| What to produce |
Reproduce the data below word for word, starting at the line that contains "The height and width of the screenshot is (305, 440)." and stopping after the line that contains "pyautogui.click(x=189, y=284)".

[Dataset rows]
[start]
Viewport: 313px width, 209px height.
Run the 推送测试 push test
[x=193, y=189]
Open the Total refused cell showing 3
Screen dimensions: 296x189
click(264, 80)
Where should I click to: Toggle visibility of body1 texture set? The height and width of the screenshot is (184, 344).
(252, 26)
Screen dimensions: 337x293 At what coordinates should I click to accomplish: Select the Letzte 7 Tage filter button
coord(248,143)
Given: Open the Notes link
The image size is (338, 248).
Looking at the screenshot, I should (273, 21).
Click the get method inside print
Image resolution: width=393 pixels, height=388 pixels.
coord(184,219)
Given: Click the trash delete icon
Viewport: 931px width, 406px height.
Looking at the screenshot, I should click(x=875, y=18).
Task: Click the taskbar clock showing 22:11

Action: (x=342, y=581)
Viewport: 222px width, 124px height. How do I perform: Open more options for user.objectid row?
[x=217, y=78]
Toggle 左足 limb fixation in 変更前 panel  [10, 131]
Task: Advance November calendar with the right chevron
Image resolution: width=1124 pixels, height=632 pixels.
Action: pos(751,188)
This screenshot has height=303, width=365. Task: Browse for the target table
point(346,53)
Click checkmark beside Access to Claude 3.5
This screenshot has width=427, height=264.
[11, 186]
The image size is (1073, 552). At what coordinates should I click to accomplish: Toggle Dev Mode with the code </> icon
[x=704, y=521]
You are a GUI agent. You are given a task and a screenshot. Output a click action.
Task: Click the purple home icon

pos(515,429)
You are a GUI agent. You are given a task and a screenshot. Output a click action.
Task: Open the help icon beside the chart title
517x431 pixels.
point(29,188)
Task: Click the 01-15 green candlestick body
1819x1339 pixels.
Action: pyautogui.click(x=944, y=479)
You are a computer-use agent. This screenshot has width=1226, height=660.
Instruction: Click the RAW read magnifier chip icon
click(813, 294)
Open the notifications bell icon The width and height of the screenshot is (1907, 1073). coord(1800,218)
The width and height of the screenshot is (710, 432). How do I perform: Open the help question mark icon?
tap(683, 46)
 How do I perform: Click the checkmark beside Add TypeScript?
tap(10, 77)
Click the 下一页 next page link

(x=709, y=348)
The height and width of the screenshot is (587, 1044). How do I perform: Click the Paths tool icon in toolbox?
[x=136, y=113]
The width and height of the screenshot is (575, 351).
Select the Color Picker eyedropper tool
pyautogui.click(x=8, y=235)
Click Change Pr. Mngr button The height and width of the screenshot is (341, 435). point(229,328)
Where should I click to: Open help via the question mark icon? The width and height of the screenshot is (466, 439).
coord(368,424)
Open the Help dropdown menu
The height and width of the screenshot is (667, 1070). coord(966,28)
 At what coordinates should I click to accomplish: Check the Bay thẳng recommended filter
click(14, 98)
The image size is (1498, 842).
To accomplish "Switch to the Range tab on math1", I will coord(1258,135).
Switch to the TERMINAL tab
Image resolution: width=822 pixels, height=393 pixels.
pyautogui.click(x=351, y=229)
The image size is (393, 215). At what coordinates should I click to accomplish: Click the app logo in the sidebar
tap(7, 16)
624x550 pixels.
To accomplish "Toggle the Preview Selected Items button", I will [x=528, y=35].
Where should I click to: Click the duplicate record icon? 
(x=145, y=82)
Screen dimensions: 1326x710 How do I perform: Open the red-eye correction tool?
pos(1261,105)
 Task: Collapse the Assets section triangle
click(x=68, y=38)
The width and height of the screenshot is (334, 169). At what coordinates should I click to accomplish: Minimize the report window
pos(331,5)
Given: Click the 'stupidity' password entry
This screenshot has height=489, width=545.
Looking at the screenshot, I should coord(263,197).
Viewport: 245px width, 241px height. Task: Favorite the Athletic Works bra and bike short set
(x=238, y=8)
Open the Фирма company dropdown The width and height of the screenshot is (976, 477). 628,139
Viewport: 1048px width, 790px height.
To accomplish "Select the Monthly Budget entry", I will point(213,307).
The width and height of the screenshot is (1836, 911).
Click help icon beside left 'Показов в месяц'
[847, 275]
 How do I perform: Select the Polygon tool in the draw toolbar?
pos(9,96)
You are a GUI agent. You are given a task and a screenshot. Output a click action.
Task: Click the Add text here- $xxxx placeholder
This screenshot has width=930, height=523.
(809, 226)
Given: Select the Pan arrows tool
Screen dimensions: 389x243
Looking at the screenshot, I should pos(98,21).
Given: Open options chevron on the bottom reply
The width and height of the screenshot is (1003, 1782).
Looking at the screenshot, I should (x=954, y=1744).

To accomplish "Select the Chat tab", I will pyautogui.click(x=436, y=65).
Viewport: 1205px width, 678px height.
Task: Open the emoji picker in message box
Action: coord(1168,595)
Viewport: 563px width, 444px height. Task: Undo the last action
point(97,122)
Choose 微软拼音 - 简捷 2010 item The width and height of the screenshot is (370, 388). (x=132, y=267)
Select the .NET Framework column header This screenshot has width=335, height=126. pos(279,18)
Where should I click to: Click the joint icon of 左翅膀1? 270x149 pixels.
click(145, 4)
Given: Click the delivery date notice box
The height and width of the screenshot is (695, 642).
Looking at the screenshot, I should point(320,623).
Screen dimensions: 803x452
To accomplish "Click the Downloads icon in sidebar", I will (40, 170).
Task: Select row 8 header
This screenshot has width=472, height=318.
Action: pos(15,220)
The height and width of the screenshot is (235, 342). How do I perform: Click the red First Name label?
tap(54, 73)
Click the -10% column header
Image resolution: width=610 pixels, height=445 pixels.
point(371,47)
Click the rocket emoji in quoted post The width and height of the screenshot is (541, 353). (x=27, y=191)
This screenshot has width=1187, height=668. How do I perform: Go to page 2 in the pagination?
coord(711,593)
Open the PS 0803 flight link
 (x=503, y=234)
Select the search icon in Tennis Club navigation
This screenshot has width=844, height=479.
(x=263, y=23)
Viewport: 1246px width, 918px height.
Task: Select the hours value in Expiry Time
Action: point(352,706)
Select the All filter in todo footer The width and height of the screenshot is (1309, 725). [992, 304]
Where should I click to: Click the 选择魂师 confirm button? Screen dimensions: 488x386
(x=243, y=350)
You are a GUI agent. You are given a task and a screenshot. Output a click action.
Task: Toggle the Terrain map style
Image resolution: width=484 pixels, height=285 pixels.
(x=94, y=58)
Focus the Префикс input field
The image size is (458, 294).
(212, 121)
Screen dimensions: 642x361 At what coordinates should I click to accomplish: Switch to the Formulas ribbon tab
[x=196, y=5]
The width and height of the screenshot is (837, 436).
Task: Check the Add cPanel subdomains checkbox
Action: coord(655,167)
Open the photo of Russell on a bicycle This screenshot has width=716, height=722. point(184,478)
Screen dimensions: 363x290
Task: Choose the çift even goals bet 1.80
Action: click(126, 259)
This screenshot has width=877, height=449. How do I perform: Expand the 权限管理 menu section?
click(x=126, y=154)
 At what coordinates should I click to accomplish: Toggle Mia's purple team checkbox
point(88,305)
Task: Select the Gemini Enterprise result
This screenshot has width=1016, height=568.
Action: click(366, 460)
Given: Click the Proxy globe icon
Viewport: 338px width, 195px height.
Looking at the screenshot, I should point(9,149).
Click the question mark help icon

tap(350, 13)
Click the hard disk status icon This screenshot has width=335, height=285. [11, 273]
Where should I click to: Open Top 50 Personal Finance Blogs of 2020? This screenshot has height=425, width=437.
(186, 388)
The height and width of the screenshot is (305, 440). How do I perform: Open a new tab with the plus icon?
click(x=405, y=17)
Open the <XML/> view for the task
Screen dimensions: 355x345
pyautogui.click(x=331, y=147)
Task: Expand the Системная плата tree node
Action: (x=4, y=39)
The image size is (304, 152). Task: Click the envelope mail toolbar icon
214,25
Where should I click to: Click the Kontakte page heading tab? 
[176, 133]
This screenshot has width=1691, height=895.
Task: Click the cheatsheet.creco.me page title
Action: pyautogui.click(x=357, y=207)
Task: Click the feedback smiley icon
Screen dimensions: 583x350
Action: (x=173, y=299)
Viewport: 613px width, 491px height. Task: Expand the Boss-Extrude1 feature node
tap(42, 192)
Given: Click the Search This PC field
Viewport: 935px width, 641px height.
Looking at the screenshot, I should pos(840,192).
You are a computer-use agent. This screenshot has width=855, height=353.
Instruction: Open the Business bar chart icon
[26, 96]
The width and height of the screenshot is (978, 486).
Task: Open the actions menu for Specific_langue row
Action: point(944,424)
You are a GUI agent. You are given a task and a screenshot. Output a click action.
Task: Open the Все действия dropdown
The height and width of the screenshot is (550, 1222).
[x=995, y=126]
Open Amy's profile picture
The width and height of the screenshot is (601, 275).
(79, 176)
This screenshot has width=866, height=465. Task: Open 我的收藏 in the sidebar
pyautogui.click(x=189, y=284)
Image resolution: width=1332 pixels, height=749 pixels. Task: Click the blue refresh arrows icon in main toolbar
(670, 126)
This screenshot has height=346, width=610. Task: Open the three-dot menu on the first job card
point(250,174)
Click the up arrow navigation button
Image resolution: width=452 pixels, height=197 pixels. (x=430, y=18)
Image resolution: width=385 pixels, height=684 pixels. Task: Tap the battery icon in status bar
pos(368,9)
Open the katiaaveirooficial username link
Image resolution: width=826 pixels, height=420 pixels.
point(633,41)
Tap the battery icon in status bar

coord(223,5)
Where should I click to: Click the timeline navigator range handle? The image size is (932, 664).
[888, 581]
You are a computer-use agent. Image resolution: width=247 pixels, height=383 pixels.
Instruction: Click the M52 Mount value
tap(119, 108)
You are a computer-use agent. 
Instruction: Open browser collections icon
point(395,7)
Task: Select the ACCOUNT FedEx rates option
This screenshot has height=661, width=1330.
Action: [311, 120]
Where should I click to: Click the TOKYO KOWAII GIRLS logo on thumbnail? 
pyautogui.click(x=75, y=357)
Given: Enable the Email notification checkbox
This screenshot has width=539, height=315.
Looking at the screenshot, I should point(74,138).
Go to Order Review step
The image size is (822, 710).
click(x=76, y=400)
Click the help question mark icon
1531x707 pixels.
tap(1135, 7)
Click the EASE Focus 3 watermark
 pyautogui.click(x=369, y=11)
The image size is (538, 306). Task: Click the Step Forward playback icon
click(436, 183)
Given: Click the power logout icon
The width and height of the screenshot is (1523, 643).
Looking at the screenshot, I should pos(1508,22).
[end]
| Correct result |
The height and width of the screenshot is (305, 440). How do I perform: Open a new tab with the plus icon?
click(x=405, y=17)
Open the <XML/> view for the task
Screen dimensions: 355x345
pyautogui.click(x=331, y=147)
Task: Expand the Системная плата tree node
Action: (x=4, y=39)
The image size is (304, 152). Task: Click the envelope mail toolbar icon
214,25
Where should I click to: Click the Kontakte page heading tab? 
[176, 133]
This screenshot has width=1691, height=895.
Task: Click the cheatsheet.creco.me page title
Action: pyautogui.click(x=357, y=207)
Task: Click the feedback smiley icon
Screen dimensions: 583x350
Action: (x=173, y=299)
Viewport: 613px width, 491px height. Task: Expand the Boss-Extrude1 feature node
tap(42, 192)
Given: Click the Search This PC field
Viewport: 935px width, 641px height.
Looking at the screenshot, I should pos(840,192).
You are a computer-use agent. This screenshot has width=855, height=353.
Instruction: Open the Business bar chart icon
[26, 96]
The width and height of the screenshot is (978, 486).
Task: Open the actions menu for Specific_langue row
Action: point(944,424)
You are a GUI agent. You are given a task and a screenshot. Output a click action.
Task: Open the Все действия dropdown
The height and width of the screenshot is (550, 1222).
[x=995, y=126]
Open Amy's profile picture
The width and height of the screenshot is (601, 275).
(79, 176)
This screenshot has width=866, height=465. Task: Open 我的收藏 in the sidebar
pyautogui.click(x=189, y=284)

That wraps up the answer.